This bill aims to restrict minors from accessing commercial pornography online by making it a punishable offence for websites to allow underage access. To avoid massive fines, commercial pornographic websites will be forced to implement strict, third-party age verification systems. If a website refuses to comply, the federal government can get a court order forcing Canadian Internet Service Providers to block the website entirely.
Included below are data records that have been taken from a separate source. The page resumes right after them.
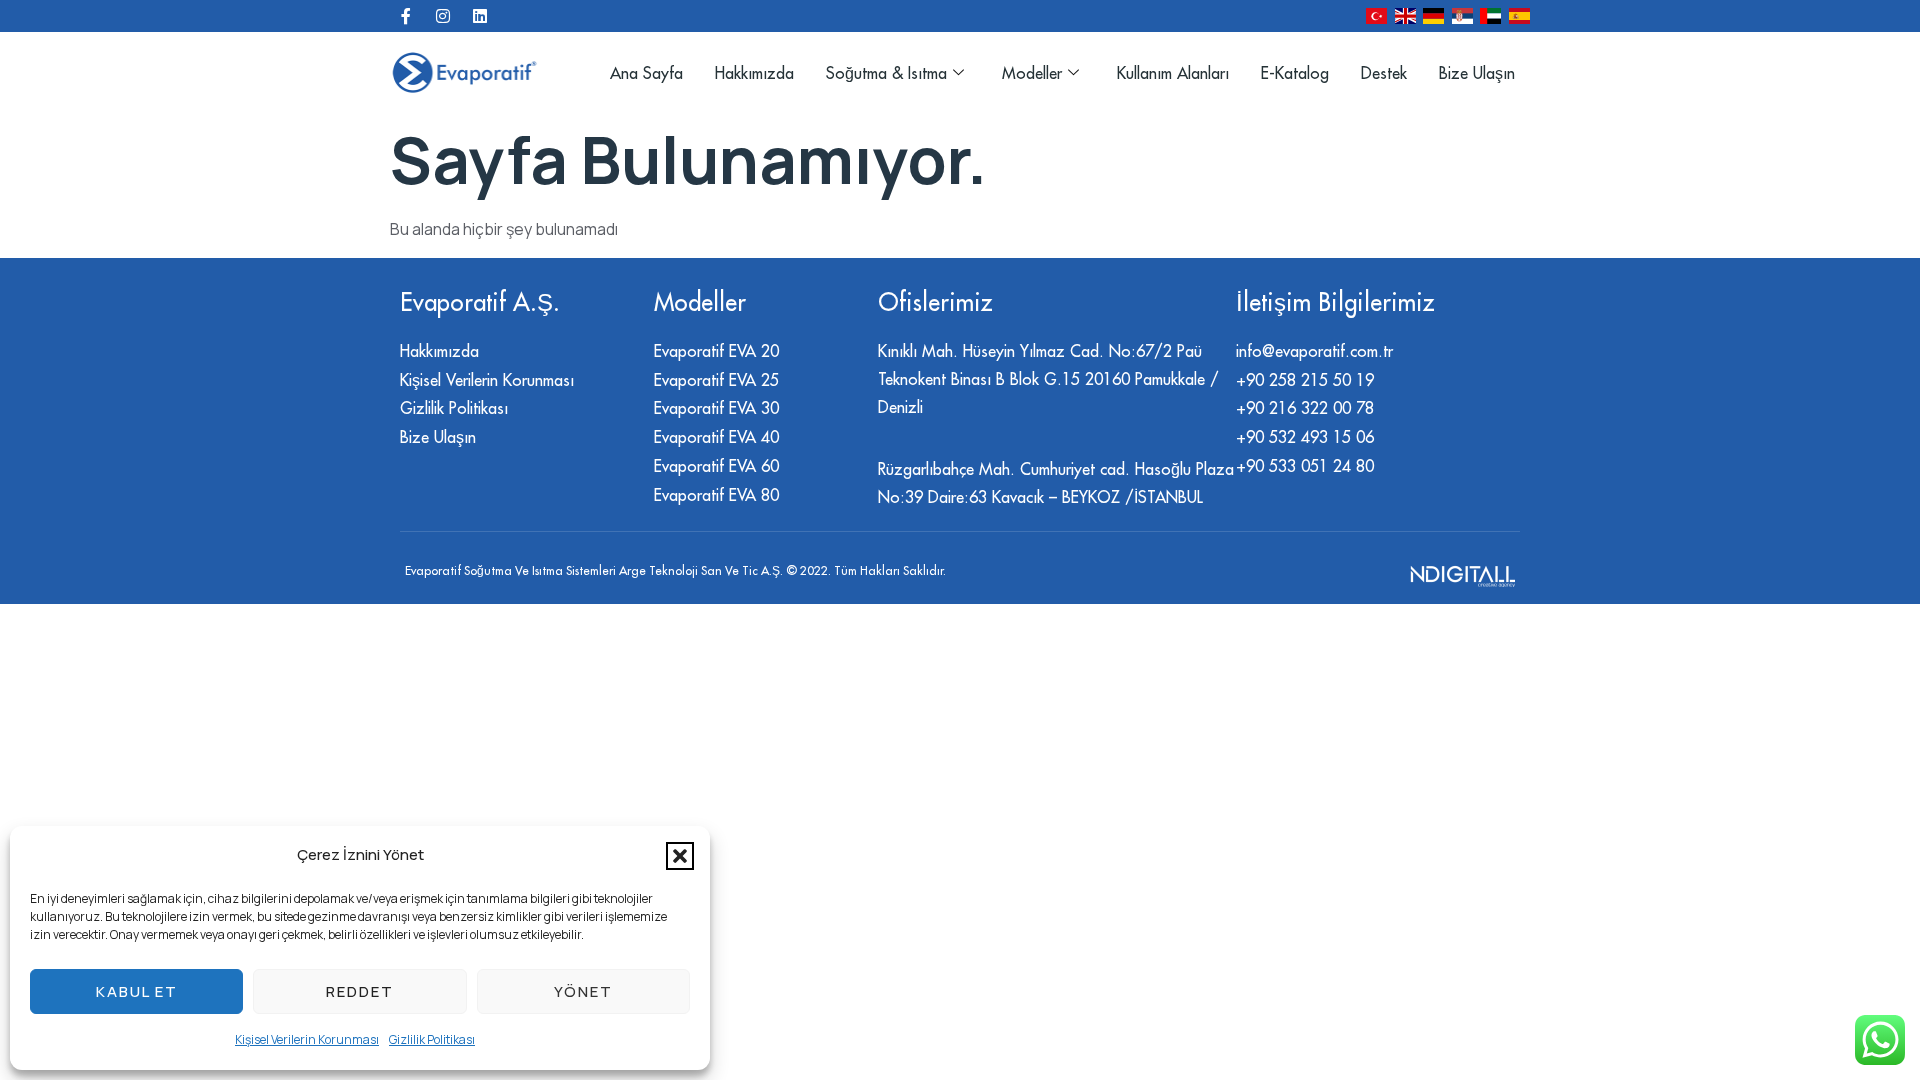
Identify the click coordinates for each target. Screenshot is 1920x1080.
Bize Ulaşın (1477, 73)
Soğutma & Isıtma (886, 73)
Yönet (583, 991)
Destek (1384, 73)
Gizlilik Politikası (432, 1039)
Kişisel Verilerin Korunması (307, 1039)
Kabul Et (137, 991)
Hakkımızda (754, 73)
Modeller (1032, 73)
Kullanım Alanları (1173, 73)
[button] (680, 856)
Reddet (360, 991)
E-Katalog (1295, 73)
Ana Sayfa (646, 73)
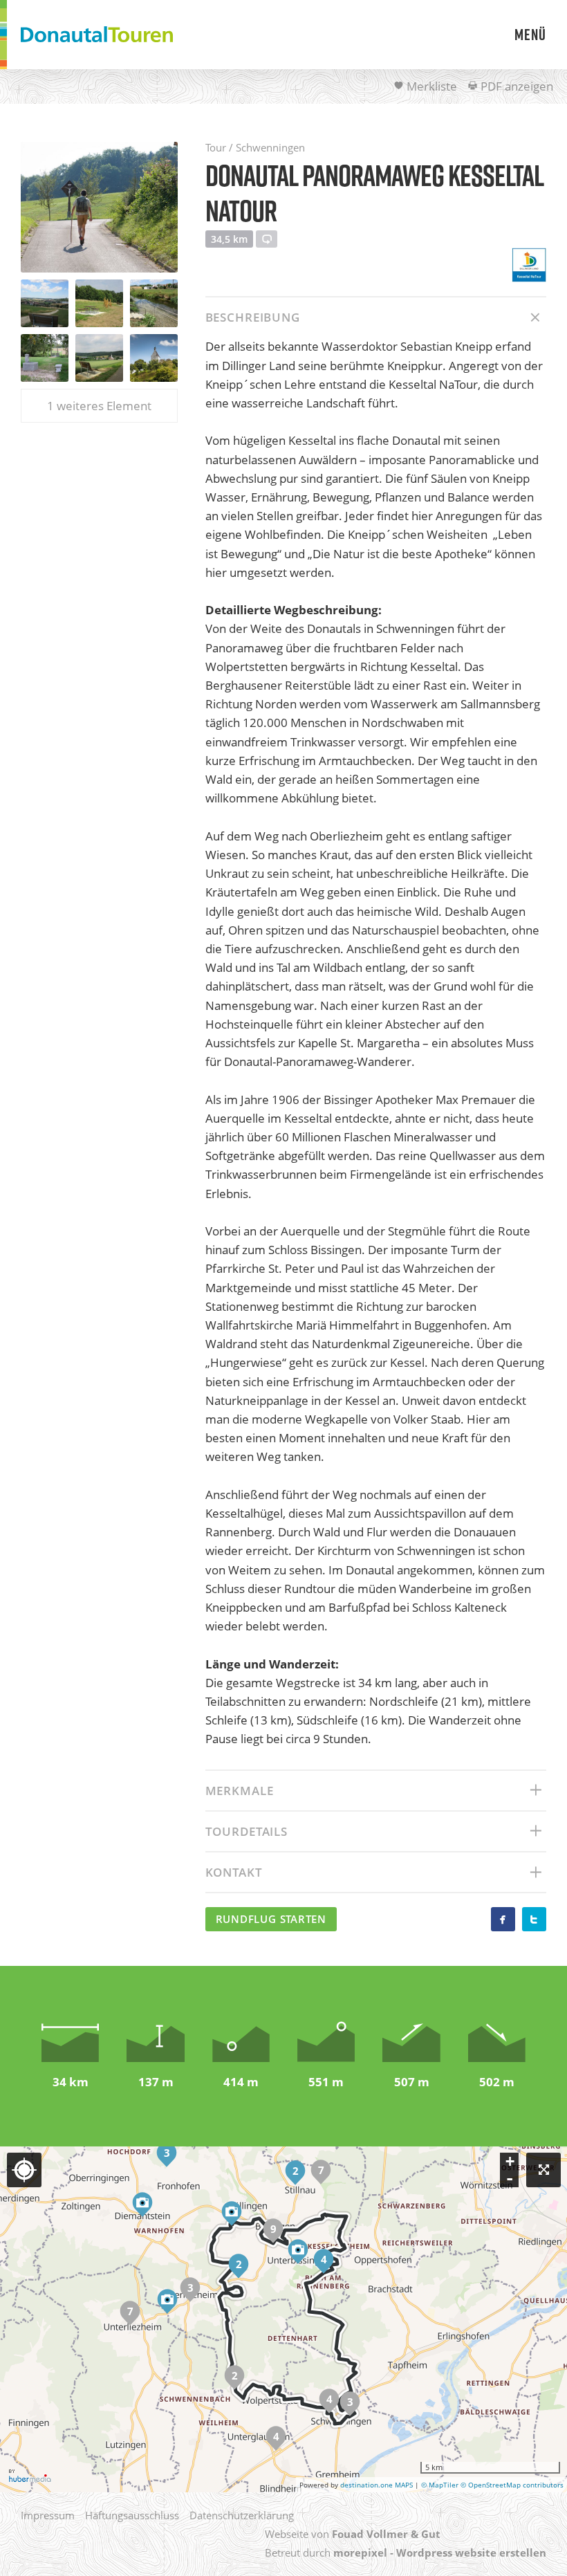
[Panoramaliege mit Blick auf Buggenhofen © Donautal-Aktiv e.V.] (99, 358)
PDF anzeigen (515, 86)
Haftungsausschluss (132, 2515)
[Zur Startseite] (97, 34)
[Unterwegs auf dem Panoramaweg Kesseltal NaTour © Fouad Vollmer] (99, 207)
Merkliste (430, 86)
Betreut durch (405, 2552)
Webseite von (352, 2534)
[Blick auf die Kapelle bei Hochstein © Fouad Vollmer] (154, 358)
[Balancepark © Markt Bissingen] (99, 303)
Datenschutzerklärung (241, 2515)
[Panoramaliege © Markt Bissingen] (44, 303)
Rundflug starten (271, 1919)
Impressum (48, 2515)
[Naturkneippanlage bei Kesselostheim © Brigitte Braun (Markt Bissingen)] (154, 303)
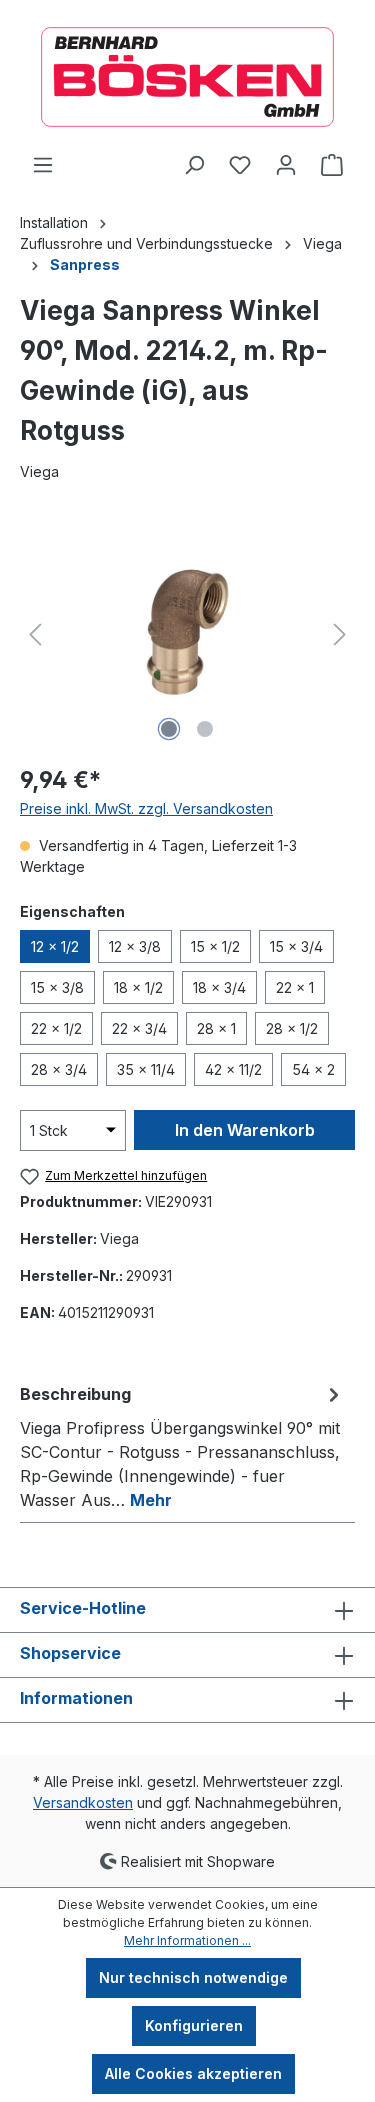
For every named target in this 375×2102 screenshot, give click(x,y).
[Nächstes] (340, 634)
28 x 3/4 (59, 1069)
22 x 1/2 (56, 1028)
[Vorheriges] (35, 634)
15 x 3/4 (296, 946)
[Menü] (43, 165)
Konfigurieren (194, 2025)
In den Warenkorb (245, 1130)
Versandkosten (83, 1802)
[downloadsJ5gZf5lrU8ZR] (188, 635)
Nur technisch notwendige (193, 1977)
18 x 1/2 (138, 987)
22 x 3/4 (139, 1028)
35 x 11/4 (146, 1069)
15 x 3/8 (57, 987)
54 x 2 (313, 1069)
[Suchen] (194, 165)
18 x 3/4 (219, 987)
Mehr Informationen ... (187, 1940)
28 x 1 (216, 1028)
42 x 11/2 (233, 1069)
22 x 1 (295, 987)
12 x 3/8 (135, 946)
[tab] (182, 1446)
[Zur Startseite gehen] (187, 77)
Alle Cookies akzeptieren (193, 2073)
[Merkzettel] (240, 165)
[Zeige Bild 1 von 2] (169, 729)
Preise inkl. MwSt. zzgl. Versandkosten (146, 808)
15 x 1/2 (215, 946)
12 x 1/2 (55, 946)
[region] (187, 634)
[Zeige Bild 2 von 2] (205, 729)
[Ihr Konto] (286, 165)
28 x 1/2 (292, 1028)
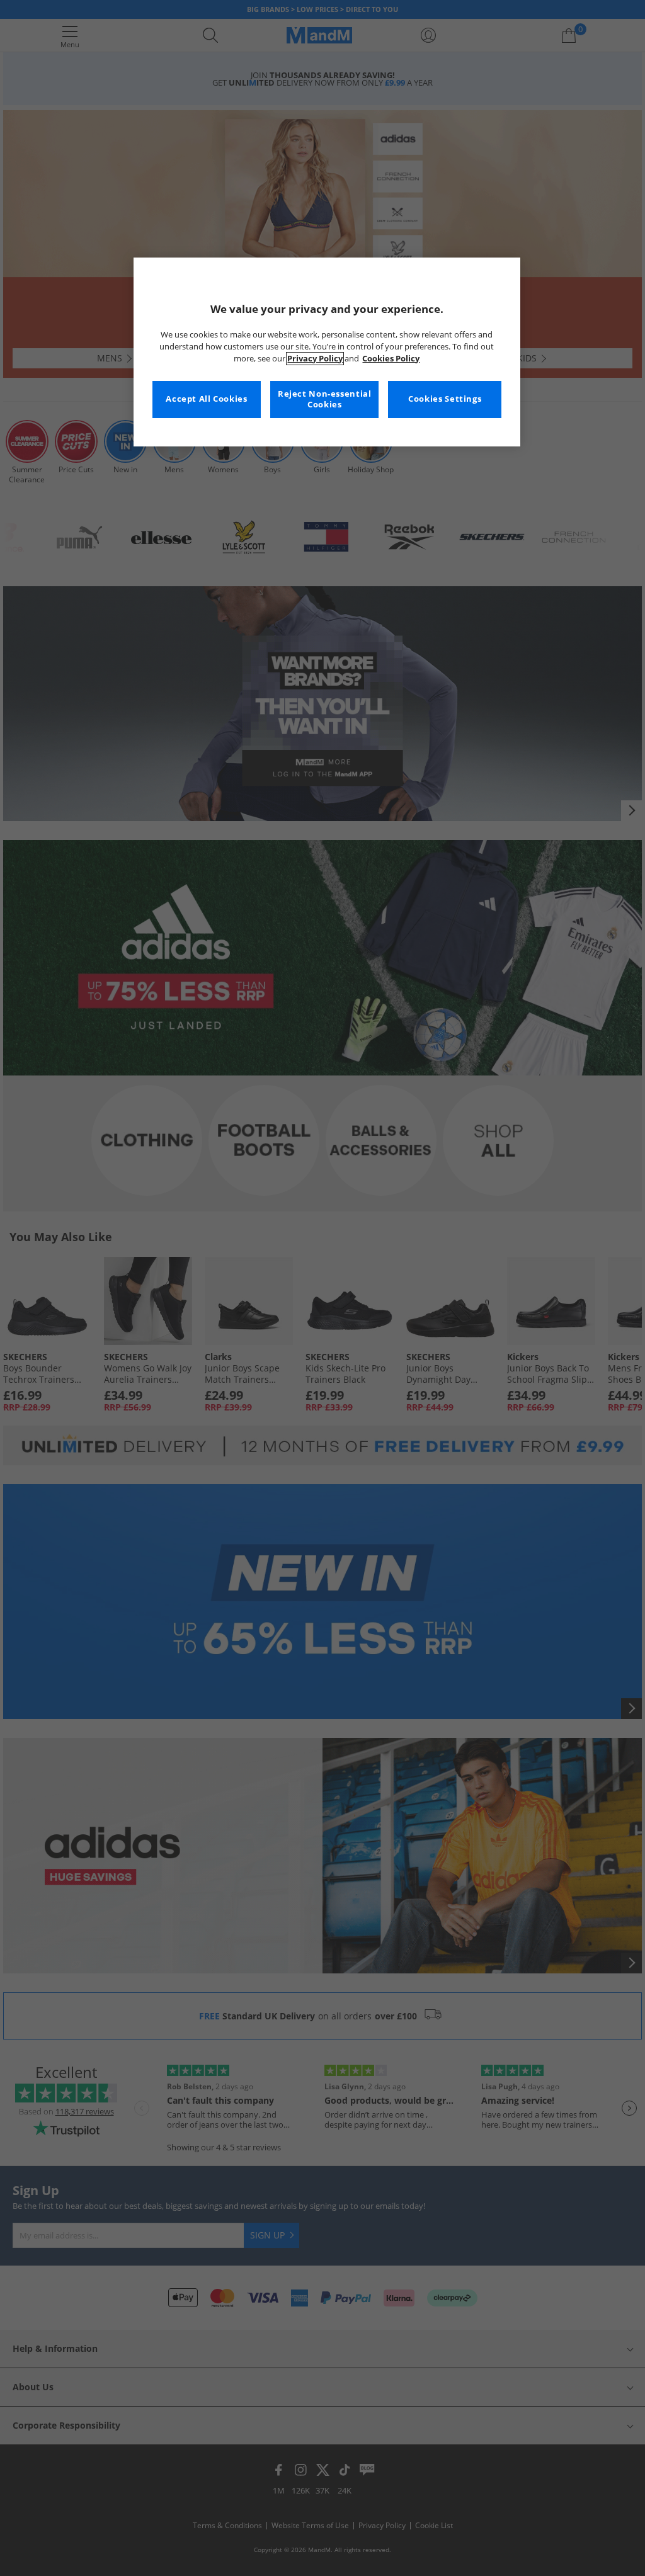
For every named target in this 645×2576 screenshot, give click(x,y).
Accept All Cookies (206, 399)
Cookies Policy (391, 358)
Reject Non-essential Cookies (325, 400)
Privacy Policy (315, 358)
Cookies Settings (444, 399)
The goal is to protect youth from harmful sexual content while standardizing age checks on the internet.
Why does this bill exist?
Origin (Public Outcry/Event)
This bill is a response to growing concerns from parents and child safety advocates about the ease with which minors can access extreme or violent pornography on smartphones.
Makes it a punishable offence for commercial organizations to allow individuals under 18 to access pornographic material online.
Establishes fines of up to $250,000 for a first offence and $500,000 for subsequent offences for non-compliant companies.
Forces commercial pornographic websites to implement highly effective, third-party age-verification or age-estimation systems.
Gives the federal government power to order Canadian Internet Service Providers (ISPs) to block access to non-compliant websites.
Allows court-ordered website blocking to affect adults as well if it is deemed the only way to stop minors from accessing the non-compliant material.
Exempts search engines, general internet providers, and platforms where pornographic material is incidental, as well as content for science, medicine, education, or art.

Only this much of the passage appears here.